À la lecture de ce texte, paru quelques semaines avant le référendum, peut-on vraiment dire, comme MBC, que « le système médiatique a fabriqué depuis quelques années un René Lévesque aseptisé, quasi-trudeauiste, pour mieux accuser ses successeurs de dérive conservatrice. L'ignorance pave souvent le chemin de la bêtise »? Eh bien non. Lévesque avait grandement évolué depuis 1968, tout comme la québécitude, et la bêtise, dans ce cas bien précis, serait de le nier.


La « québécitude » de Lévesque en 1968 n’est donc pas celle de la loi 101 qui n’est déjà plus celle de 1980. Cette québécitude se précisera plus tard par la loi 99 de Bouchard, puis par la loi 21 de Legault. La québécitude évolue sans cesse vers un plus grand pluralisme identitaire qui se rapproche forcément du multiculturalisme canadien et qui favorise, dans un contexte nord-américain, un bilinguisme étendu.

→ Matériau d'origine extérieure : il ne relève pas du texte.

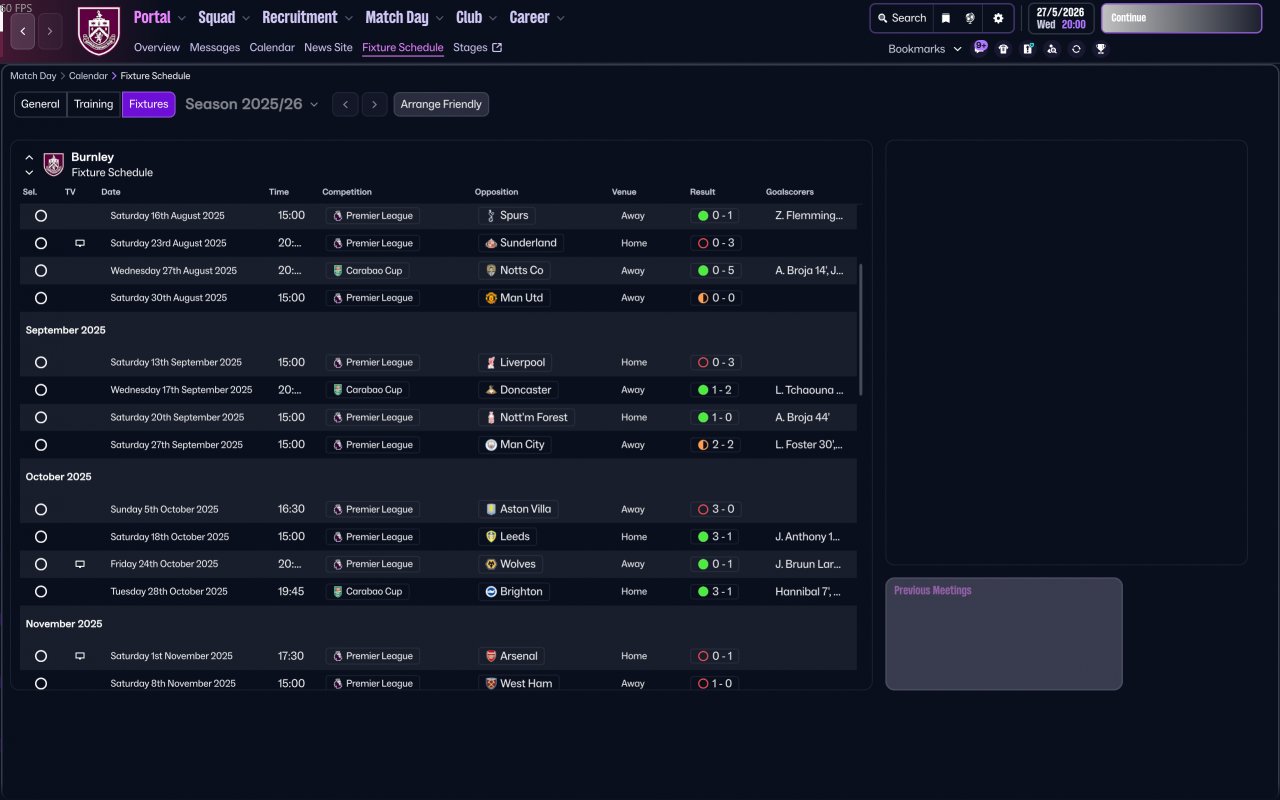
Task: Click the circular arrows refresh shortcut icon
Action: click(1076, 49)
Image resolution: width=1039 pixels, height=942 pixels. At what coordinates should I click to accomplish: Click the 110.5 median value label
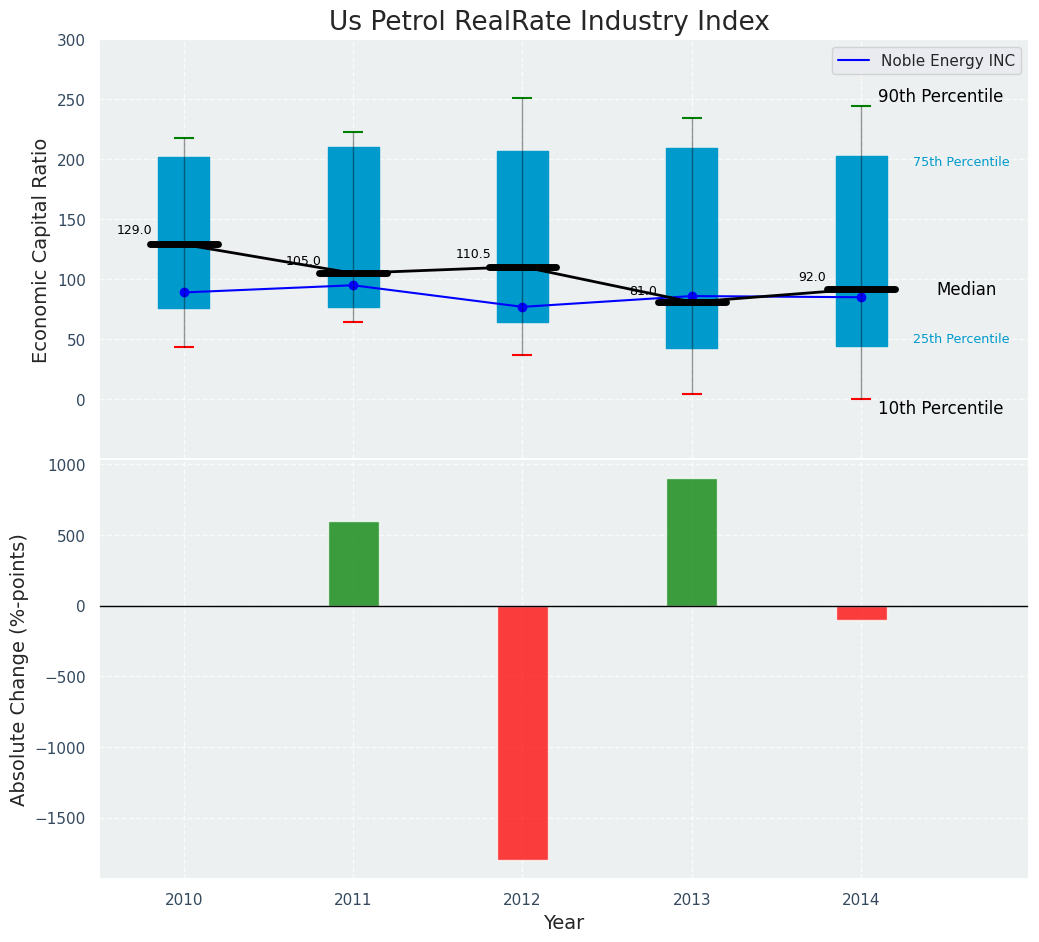coord(473,254)
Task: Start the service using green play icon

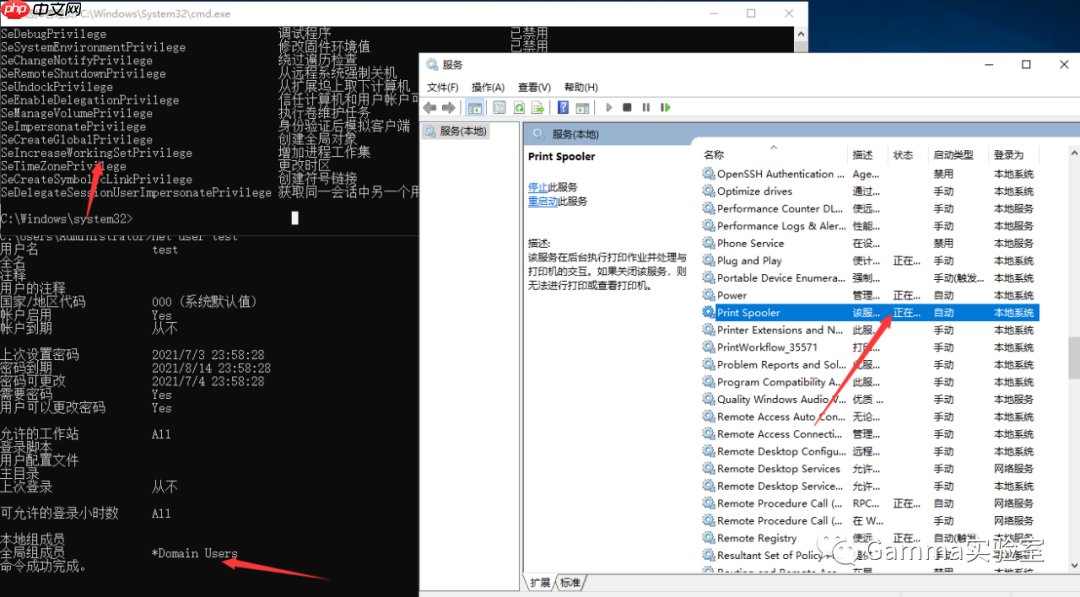Action: [608, 107]
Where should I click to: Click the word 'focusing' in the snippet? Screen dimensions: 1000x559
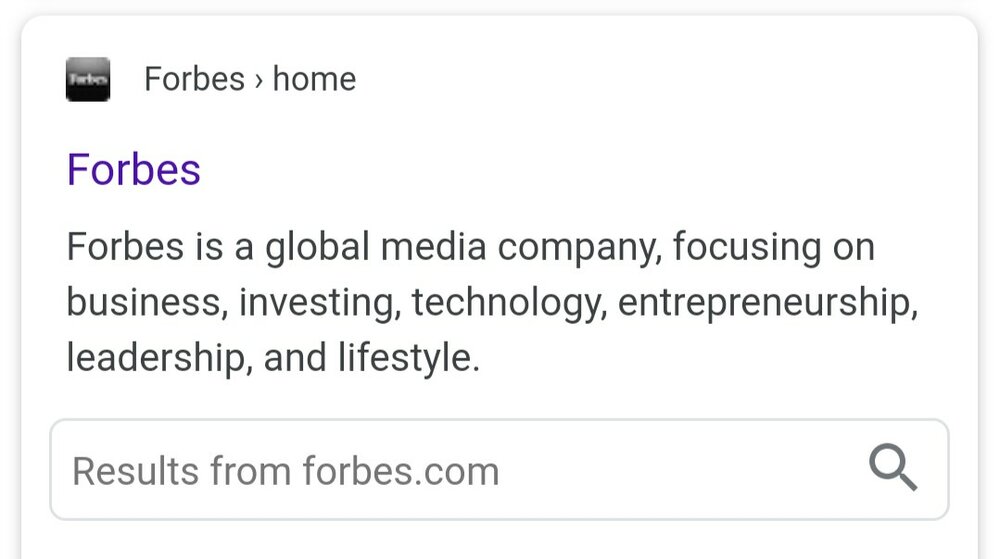747,248
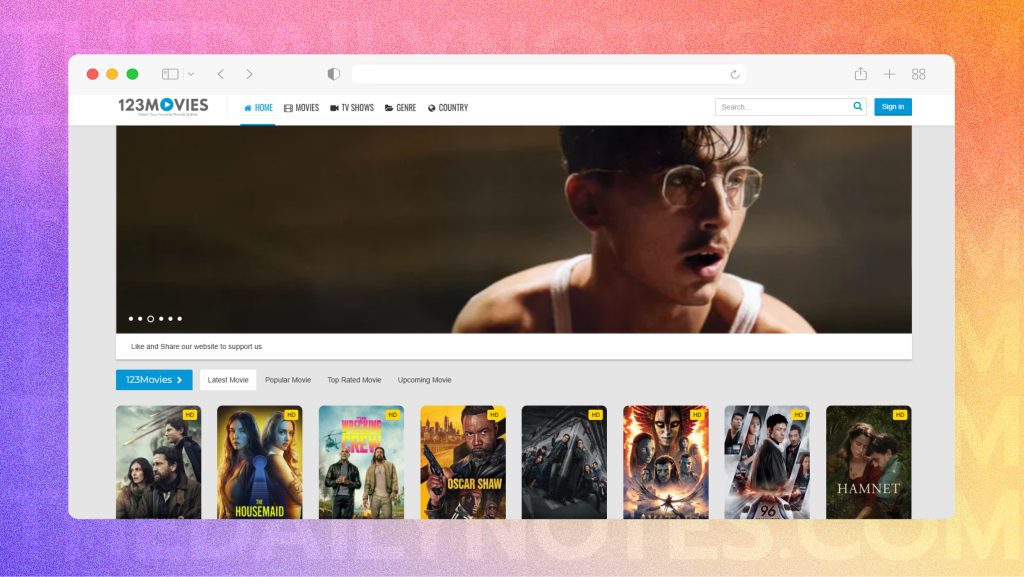Click the shield icon in the address bar
The image size is (1024, 577).
tap(333, 73)
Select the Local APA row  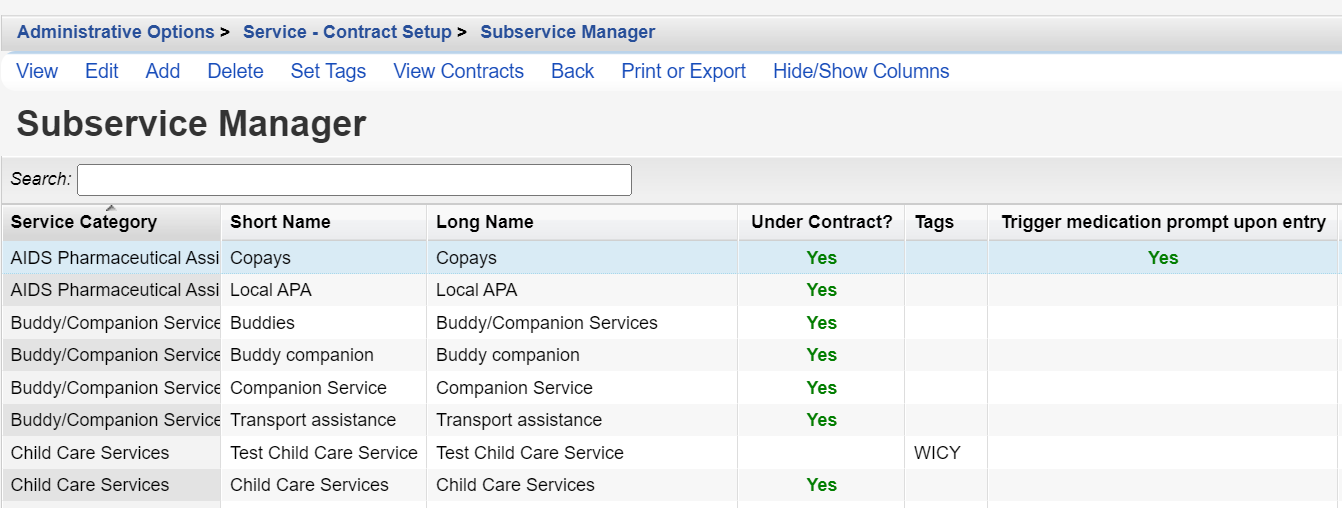pyautogui.click(x=670, y=290)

Même la dernière nouveauté, cette « culture de convergence » promue depuis quelques années par le milieu nationaliste auquel participe MBC, concept promis à un bel avenir, repose sur un enrichissement évolutif d’une culture commune dans le respect d’une diversité célébrée…


En définitive, -et bien d’autres l’ont déjà constaté- le Québec de Lévesque est une variation réduite du Canada de Trudeau, mais où la langue d’État prépondérante peut être le français, le temps du moins que les Canadiens-Français y demeureront majoritaires. Or, quiconque fréquente Montréal sait qu’une fois cette majorité perdue, l’anglais reprend l’avantage. On ne peut dire le contraire, comme Trudeau, Lévesque cherchait bel et bien à faire évoluer les Canadiens-Français, à les transformer en autre chose.

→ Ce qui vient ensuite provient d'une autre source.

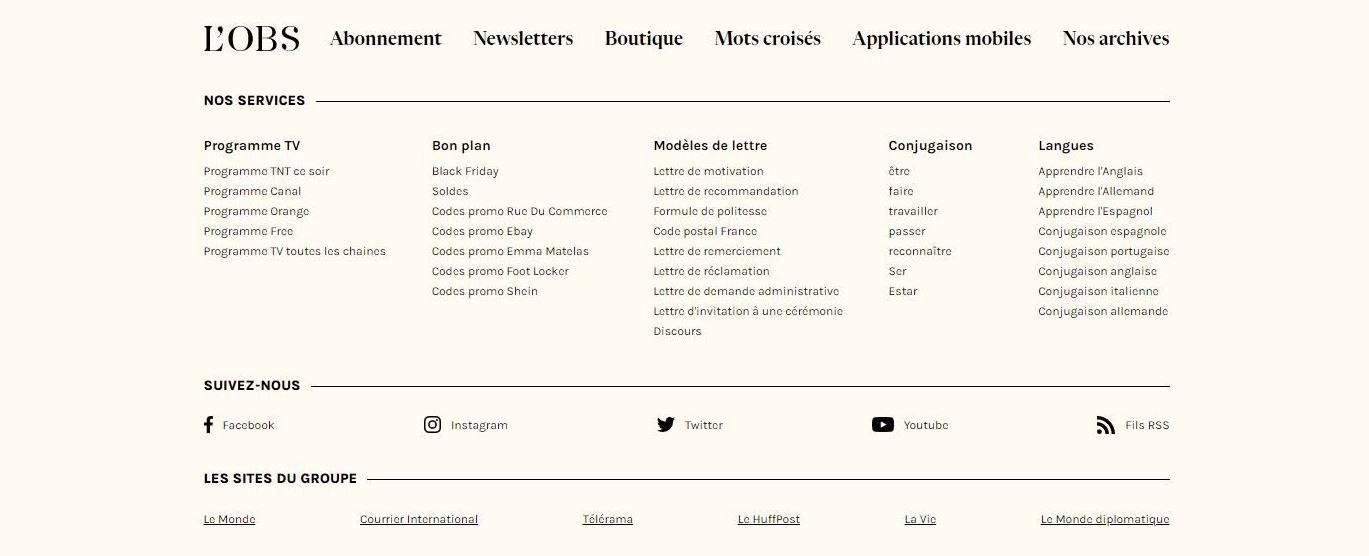Open the Facebook icon

(208, 425)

Alors, qu’est-ce qui expliquerait le décalage historique de MBC au sujet de Lévesque et au sujet de la québécitude? Je me refuse à croire qu’il nous tromperait sciemment. Alors quoi? Une acculturation si profonde qu’il ne peut plus saisir ce qui constitue une identité nationale, cette conscience séculaire qui fondait la nation canadienne-française (lui qui se félicite en effet de servir une incertaine « majorité historique »)? Ou mieux, un déni de réalité, un outil de défense psychologique qui préserverait l’idéalisation de la québécitude que son entourage et ses maîtres à penser lui auraient transmise, une idéalisation sur laquelle reposerait son estime de lui-même, sa personnalité publique et sa carrière?


En soi MBC n’est pas important, c’est un autre de nos surdoués dont on aura gâché le talent en le consignant au rôle de motivateur de boomers, à l’intellectuel distingué (mais pas trop quand même) qu’on rétribue pour maintenir un équilibre, pour entretenir des accroires essentiels à l’ordre établi (et ils sont nombreux comme lui, car c’est là une des tâches de Quebecor Media : donner voix aux multiples mouvances souverainistes/nationalistes afin de maintenir l’illusion de débats politiques, et surtout, de masquer le déclin rapide des Canadiens-Français). En revanche, la mise en lumière de ses contradictions peut nous aider à sortir de l’impasse dans laquelle nous nous trouvons depuis le dernier référendum.


Car déni de réalité ou acculturation, il est loin d’être le seul à en souffrir. Collectivement, nous sommes contraints de nous nourrir d’une québécitude qui n’a plus aucune préoccupation pour l’avenir des Canadiens-Français, aucun égard envers la nation française que nous formions et que nous sommes encore. Nous subissons de manière constante un « double discours » qui nie notre caractère national propre, tout en prétendant servir notre affirmation au sein d’un « peuple québécois » plus grand que nous. Précisément ce qu’on retrouve chez nos chroniqueurs et nos politiciens qui modulent sans cesse la signification du mot « québécois » pour mieux la faire coller à leurs intérêts du moment, et cela, sans se soucier de la confusion identitaire que cela induit et de la régression nationale qui en découle depuis 50 ans.


Ouvrir les yeux sur la perversité « orwellienne » de la québécitude, est la seule chose qui pourrait nous amener à nous reconstruire, à recouvrer notre conscience nationale.